In reviewing the plastic surgery literature, it would appear that evidence-based medicine was introduced to plastic surgery in about 2009 [17, 18]. However, physicians have known about the importance of rigorous methodology and study design for decades. These are not new concepts. They have simply been neglected. For example, Brody and Latts [19], in 1981, wrote “established techniques for the conduct of drug trials are well-described in the literature, but none of our plastic surgery writing on this subject betrays any familiarity with a controlled study.” In discussing the etiology of capsular contracture, the authors [19] called for prospective studies, concurrent controls, and reproducible diagnostic criteria. They emphasized the need for “well-established, scientifically valid analysis rather than artistic ‘impressionism’” (i.e., conclusions based on clinical impressions) [19].
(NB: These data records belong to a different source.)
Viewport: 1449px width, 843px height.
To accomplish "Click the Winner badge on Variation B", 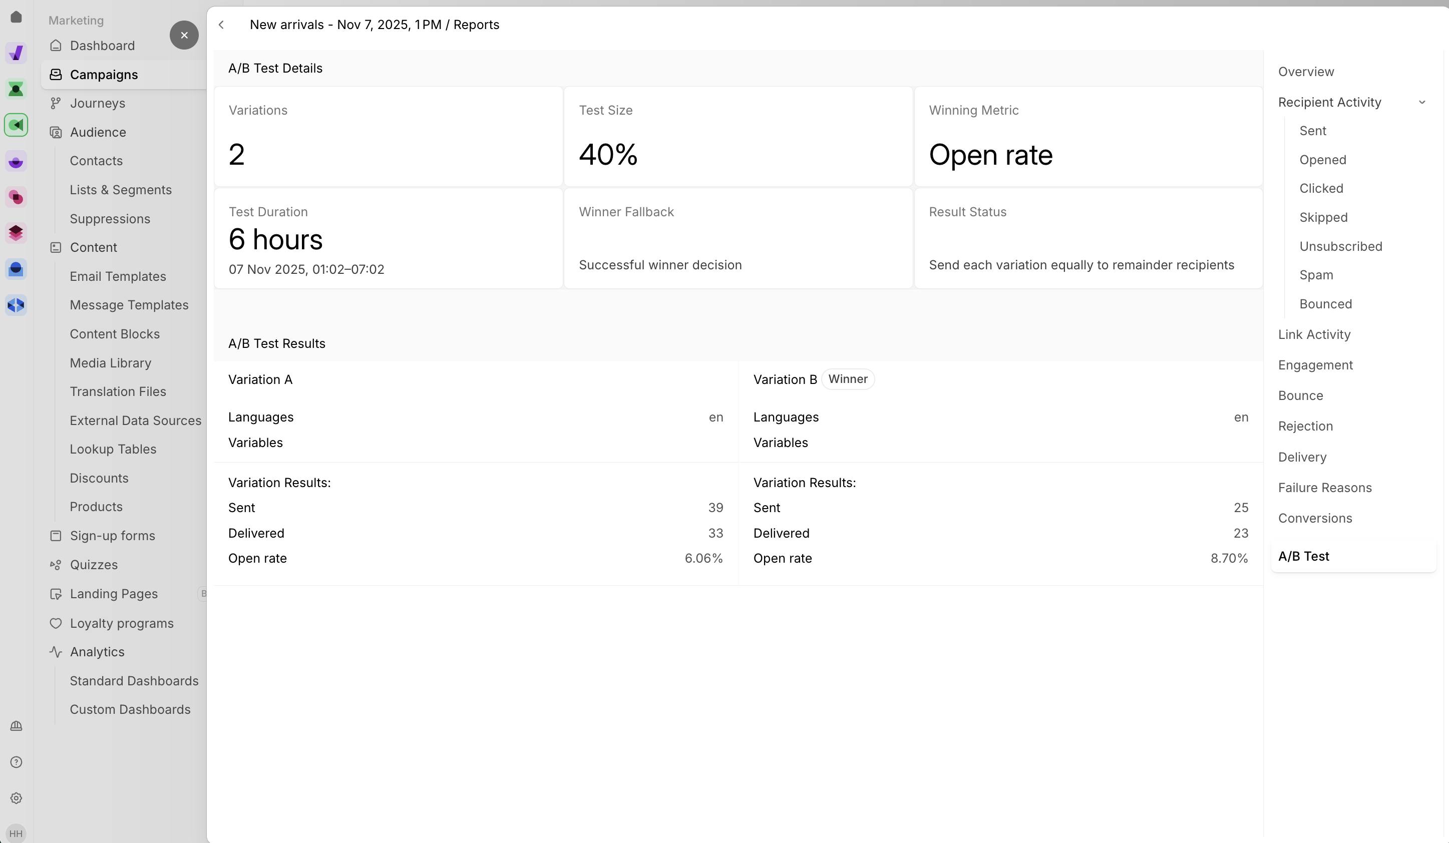I will pos(848,379).
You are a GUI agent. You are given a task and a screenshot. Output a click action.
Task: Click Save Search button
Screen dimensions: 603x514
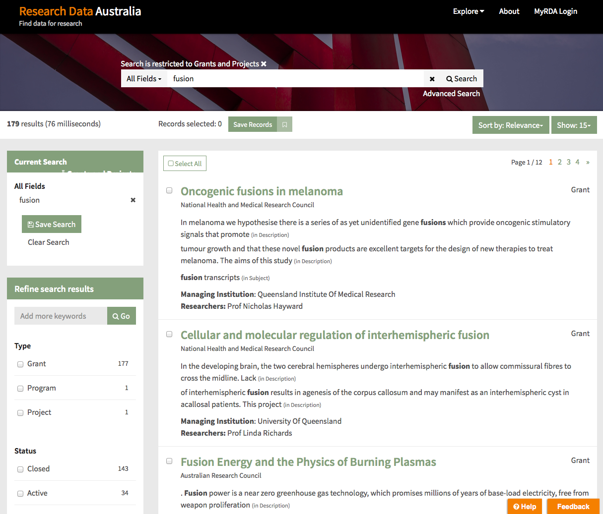52,225
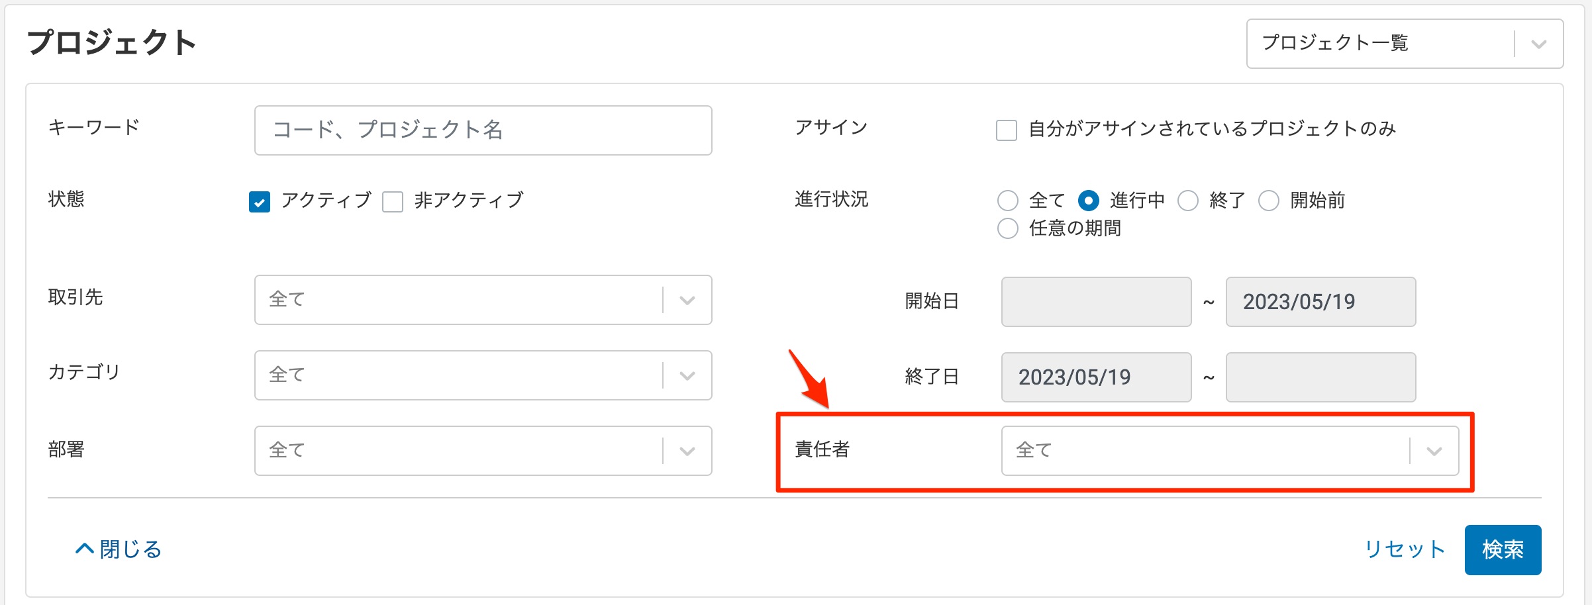The height and width of the screenshot is (605, 1592).
Task: Click the chevron arrow of 取引先 dropdown
Action: pyautogui.click(x=687, y=301)
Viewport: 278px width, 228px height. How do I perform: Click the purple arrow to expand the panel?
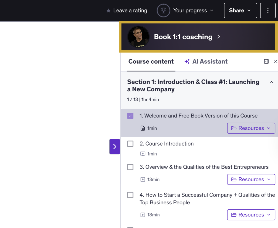pyautogui.click(x=115, y=146)
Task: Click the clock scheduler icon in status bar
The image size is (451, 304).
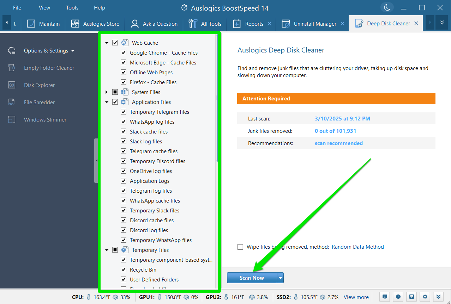Action: (398, 297)
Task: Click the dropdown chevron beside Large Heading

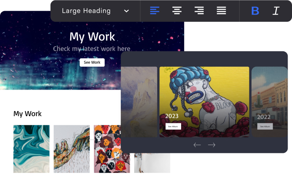Action: (126, 11)
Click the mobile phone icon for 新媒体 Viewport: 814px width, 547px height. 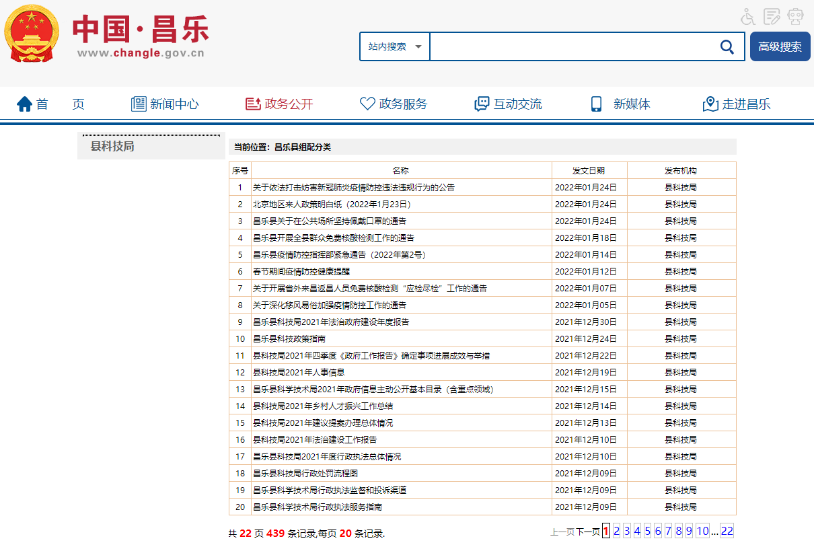point(596,104)
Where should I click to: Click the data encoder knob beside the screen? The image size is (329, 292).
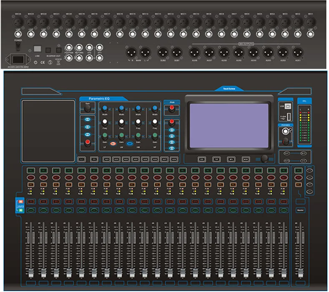point(264,159)
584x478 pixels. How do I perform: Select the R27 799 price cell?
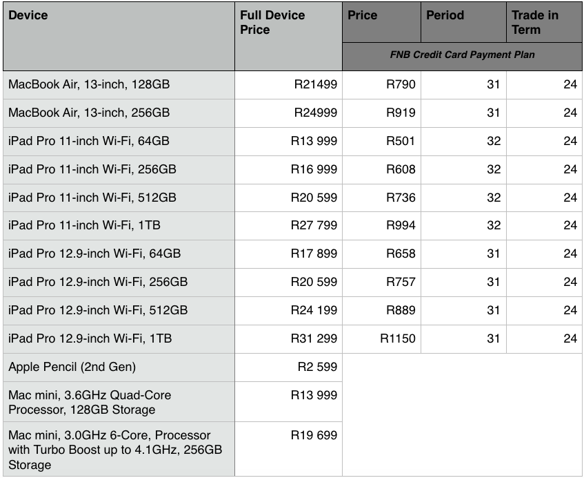pyautogui.click(x=314, y=226)
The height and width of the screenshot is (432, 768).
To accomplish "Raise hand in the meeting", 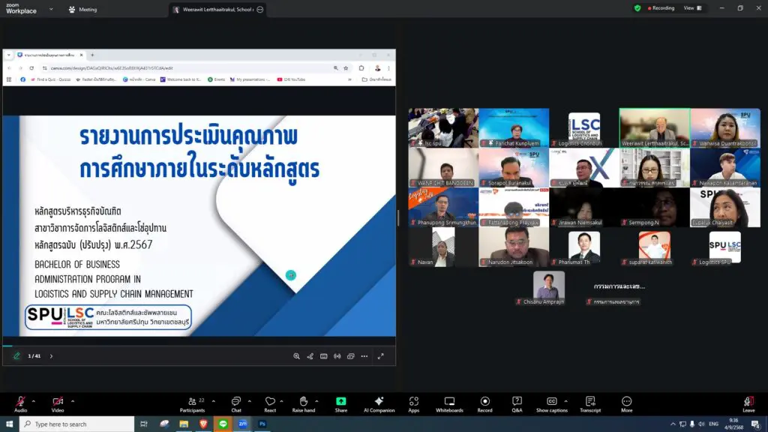I will pos(303,403).
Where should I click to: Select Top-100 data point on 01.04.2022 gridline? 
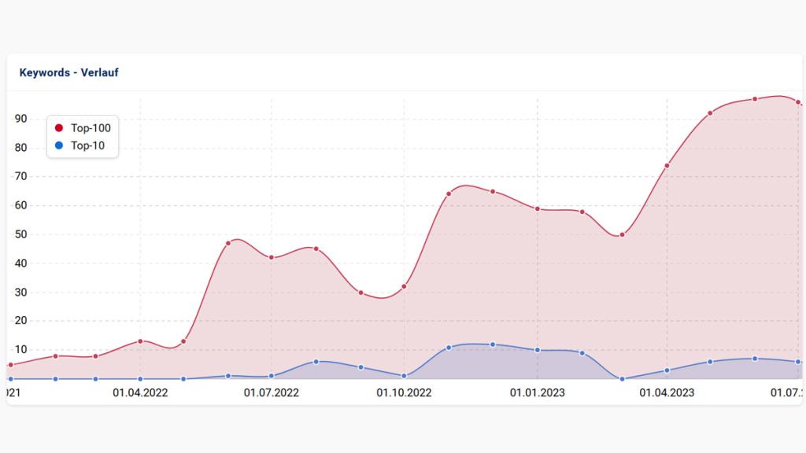(x=140, y=341)
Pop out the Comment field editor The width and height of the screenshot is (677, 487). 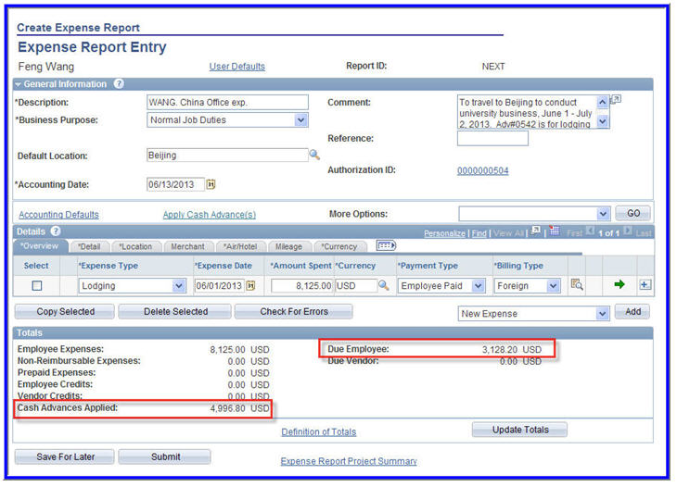click(616, 100)
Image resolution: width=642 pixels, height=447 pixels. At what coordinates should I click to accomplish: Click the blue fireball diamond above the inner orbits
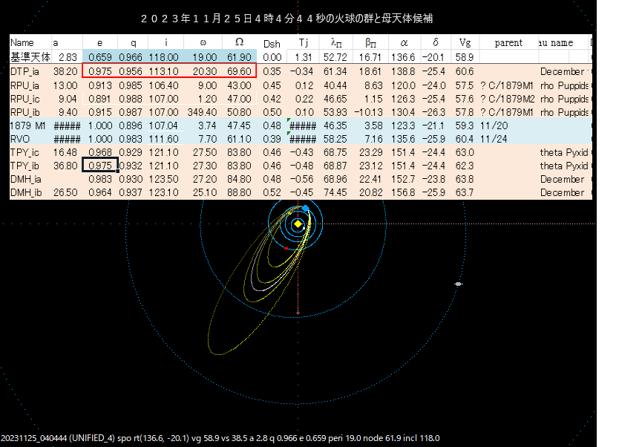click(305, 207)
Scientific study of cosmetic breast surgery has suffered from a lack of accepted definitions and terms relating to breast shape, and a practical measurement system. There has been a noticeable reluctance to use measurements, or even to standardize photographs [20]. As I took my seat after a presentation at the 2016 meeting of the American Society of Plastic Surgeons, a senior co-panelist leaned to me and whispered, “too scientific.” The irony is that I do not make detailed measurements that I follow precisely in surgery. I rarely adhere exactly to my preoperative markings. My final decision regarding nipple placement is made in surgery. I do not use tissue measurements to determine implant size. The time I spend making markings is just a few minutes. The system I developed is used after surgery , for comparison of before-and-after photographs using the same reference plane [21]. It is a means to evaluate and quantify surgical changes later, when I have an opportunity in my office to match photographs and make the measurements. This analysis is the foundation of my work to scientifically evaluate cosmetic breast surgery (Fig. 1.1). In many ways, evidence-based cosmetic breast surgery is measurement-based cosmetic breast surgery.

Fig. 1.1

Studies published by the author in cosmetic breast surgery patients

Levels of Evidence

The lack of science in plastic surgery is well recognized [17, 22–25]. Efforts to incorporate evidence-based medicine [15, 26] in plastic surgery are justified. Both the Level of Evidence [27] and Grade [23] concepts originated in a seminal Canadian Task Force Report published in 1979 [28]. Evidence-based medicine challenges traditional clinical practice based on unsystematic clinical observations, basic principles, common sense, experience, and expert opinions [16, 26, 29, 30]. Ironically, the Level of Evidence classification [27] itself is a product of experience and expert opinion. Evidence-based medicine is not intended to be static, but rather a dynamic, lifelong process [30, 31] that recognizes the need to evolve [16]. There is no grandfather clause that shields it from scientific scrutiny [32]. When analyzed, medical practice guidelines often fall short in meeting methodological standards [32]. About half the guidelines are outdated in 6 years [33].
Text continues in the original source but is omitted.